Black newborns are three times more likely to die when they're looked after by White doctors

A study conducted by a team of researchers at George Mason University found that Black-White newborn mortality gap shrinks when Black MDs provide care for Black newborns.

A study conducted by researchers from George Mason University found that right from the moment a Black child is born, they are subject to institutional racism. Black newborns cared for by Black doctors, the research team discovered, are more likely to survive. Conversely, Black newborns cared for by White doctors are three times more likely to die. While the researchers did not identify a particular reason for this disparity, they did suggest that hospitals should invest time and resources at surveying the connections between institutional racism and newborn mortality rates. Black infants already have a mortality rate that is 2.3 times higher than White infants (as per the US Department of Health and Human Services' Office of Minority Health), so this new study is another cause for concern, CNN reports.



 

 

According to the George Mason University research, the mortality rate of Black newborns decreased by between 39% and 58%, when Black physicians took charge of the newborn's birth. The mortality rate for White babies, on the other hand, was mostly unaffected by the doctor's own race. This new study corroborates findings from previous research papers that found that, while infant mortality rates overall have been decreasing, Black children are significantly more likely to die earlier than their White counterparts.
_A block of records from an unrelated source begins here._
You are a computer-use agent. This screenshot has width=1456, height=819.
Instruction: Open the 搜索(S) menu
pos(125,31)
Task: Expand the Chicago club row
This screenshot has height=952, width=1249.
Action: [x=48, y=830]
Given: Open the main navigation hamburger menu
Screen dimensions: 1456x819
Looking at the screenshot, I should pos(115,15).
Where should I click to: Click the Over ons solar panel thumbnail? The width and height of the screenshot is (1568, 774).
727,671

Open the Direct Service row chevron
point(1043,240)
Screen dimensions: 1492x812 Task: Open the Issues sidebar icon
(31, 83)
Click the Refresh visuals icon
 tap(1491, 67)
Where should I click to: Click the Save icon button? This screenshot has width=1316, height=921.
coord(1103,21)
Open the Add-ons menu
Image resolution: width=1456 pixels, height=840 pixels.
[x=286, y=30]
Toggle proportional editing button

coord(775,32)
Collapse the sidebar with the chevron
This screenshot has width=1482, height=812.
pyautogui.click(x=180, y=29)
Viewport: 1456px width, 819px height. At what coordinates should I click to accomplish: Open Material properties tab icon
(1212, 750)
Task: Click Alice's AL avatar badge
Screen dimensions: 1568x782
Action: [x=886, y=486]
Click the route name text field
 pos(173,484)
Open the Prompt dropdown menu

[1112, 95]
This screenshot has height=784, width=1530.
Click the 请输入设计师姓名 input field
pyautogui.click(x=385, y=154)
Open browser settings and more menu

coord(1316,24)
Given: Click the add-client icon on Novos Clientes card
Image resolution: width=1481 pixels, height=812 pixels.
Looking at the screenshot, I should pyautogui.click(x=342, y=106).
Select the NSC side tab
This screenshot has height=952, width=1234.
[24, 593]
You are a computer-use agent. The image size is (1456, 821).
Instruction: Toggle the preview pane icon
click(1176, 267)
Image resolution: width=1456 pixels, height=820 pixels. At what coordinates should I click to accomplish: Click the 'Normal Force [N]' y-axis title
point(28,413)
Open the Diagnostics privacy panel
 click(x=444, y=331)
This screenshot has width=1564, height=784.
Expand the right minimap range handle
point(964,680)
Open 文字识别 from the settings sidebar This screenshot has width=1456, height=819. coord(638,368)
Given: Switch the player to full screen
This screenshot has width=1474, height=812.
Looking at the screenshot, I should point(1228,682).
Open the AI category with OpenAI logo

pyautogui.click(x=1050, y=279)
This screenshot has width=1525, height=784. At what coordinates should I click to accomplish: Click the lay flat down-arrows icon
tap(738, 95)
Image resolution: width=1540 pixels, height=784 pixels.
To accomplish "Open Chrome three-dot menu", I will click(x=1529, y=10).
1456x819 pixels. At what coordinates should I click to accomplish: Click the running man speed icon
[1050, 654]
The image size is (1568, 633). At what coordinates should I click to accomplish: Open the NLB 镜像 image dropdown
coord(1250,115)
Another report, compiled by the US Centers for Disease Control and Prevention, discovered that Black infants still are at more than twice the risk of dying as White infants.



 

 

The new study, published on Monday in the journal Proceedings of the National Academy of Sciences of the United States of America (PNAS), was conducted by analyzing 1.8 million hospital births in the state of Florida between the years 1992 and 2015. The authors wrote, "Strikingly, these effects appear to manifest more strongly in more complicated cases, and when hospitals deliver more Black newborns. The findings suggest that Black physicians outperform their White colleagues when caring for Black newborns."



 

 

Instead of speculating the reasons behind this disparity, the authors recommended, "Taken with this work, it gives warrant for hospitals and other care organizations to invest in efforts to reduce such biases and explore their connection to institutional racism. Reducing racial disparities in newborn mortality will also require raising awareness among physicians, nurses, and hospital administrators about the prevalence of racial and ethnic disparities." The tangible impact of race in this area has thus far been scarcely researched, though significant studies have shown that there is indeed an undeniable impact on the health of Black families as a result of systemic racism.